Climate change is a possible culprit, said Tim Evans, a scientist with the Chartered Institution of Water and Environment Management in London. He added that the situation matched predictions of how global warning would affect Britain. Britain
also had one of its hottest and driest summers on record last year.
“What we now think of as extreme events will occur more often than in the past, and the extremes will get more extreme,” Evans said.
But Britain’s Meteorological Office said the weather was consistent with conditions caused by the La Nina weather system, which is caused by cooling ocean waters and leads to extreme weather. scientists said there was no clear explanation for an unusually long spell of wet weather.
“The situation is looking critical at the moment. Unfortunately the misery is set to continue,” said Environment Agency spokesman Joe Giacomelli.

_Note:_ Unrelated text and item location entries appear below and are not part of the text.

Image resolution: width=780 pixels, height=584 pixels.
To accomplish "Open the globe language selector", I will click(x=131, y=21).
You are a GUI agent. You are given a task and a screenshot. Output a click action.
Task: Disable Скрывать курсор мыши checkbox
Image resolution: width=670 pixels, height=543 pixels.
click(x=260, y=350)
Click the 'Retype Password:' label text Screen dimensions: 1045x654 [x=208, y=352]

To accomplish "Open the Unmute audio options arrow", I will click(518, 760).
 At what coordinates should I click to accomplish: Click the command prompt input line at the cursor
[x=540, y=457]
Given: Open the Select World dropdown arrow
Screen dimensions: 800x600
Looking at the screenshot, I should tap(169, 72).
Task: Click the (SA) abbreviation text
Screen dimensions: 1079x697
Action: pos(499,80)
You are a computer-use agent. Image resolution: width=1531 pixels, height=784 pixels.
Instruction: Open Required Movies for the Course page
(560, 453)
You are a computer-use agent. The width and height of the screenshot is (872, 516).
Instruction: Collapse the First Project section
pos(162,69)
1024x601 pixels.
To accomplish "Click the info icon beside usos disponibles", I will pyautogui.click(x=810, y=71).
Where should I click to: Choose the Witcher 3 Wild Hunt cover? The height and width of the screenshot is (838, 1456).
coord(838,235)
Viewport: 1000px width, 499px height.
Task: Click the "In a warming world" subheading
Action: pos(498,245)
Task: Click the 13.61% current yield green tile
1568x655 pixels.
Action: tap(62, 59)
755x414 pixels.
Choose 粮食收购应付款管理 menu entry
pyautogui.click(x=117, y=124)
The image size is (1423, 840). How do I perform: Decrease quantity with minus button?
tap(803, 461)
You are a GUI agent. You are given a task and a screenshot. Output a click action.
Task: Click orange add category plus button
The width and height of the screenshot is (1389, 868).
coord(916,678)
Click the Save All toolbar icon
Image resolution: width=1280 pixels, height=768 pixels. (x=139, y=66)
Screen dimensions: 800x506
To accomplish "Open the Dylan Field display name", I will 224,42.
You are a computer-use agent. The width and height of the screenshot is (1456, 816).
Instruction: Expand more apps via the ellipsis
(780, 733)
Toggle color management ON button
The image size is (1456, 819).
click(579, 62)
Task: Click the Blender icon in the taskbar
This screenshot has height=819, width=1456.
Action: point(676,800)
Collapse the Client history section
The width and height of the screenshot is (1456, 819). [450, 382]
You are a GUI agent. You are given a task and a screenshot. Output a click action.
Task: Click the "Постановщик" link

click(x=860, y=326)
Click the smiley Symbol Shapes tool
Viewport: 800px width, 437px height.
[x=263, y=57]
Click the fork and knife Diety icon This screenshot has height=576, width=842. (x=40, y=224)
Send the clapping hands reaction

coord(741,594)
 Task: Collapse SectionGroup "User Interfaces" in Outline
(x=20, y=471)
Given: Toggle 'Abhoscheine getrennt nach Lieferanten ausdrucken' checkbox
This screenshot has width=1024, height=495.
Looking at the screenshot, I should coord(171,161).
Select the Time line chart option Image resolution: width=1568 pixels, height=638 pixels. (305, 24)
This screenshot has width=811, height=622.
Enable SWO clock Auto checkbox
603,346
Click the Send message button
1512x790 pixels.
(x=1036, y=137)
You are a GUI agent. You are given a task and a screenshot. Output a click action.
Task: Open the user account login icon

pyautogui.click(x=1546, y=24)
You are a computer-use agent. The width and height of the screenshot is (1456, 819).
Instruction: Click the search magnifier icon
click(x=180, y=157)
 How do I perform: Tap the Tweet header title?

Roads and parking lots were submerged, trains suspended, buses canceled. Hundreds of thousands of people were without electricity or drinking water, and farmers saw their summer crops destroyed.
Torrential rains have plagued Britain over the past month — nearly 5 inches fell in some areas on Friday alone — and more downpours were predicted this week.
“This emergency is far from over and further flooding is extremely likely,” Environment Secretary Hilary Benn told lawmakers in the House of Commons.
As of July 23, waters peaked on the swollen River Severn, which had flooded parts of the city of Gloucester and nearby areas of west-central England. “If it goes up another couple of inches, Gloucester is in trouble, but it seems to have peaked. ... We’re winning,” said Environment Agency spokesman Adrian Westwood.
The last time Britain saw similar flooding was in 1947, according to the Environment Agency. No deaths or serious injuries have been reported in the current flooding.
London itself was not affected. The city is protected from flooding in the east by the Thames Barrier, the world’s largest moveable flood defense, which closes to seal off part of the upper Thames from the sea.
To the west, London is protected by several flood defense measures including the Jubilee River, a 7-mile-long diversion channel. The western section of the Thames that officials worried about lies 80 miles from the capital.
During a tour of the Gloucestershire region, Prime Minister Gordon Brown announced increased funding for flood and coastal defenses across the country. “It is pretty clear that some of the 19th-century structures and infrastructure and where they were sited is something we will have to review,” said Brown, who succeeded Tony Blair less than a month ago. Much of Britain’s infrastructure dates to Victorian times.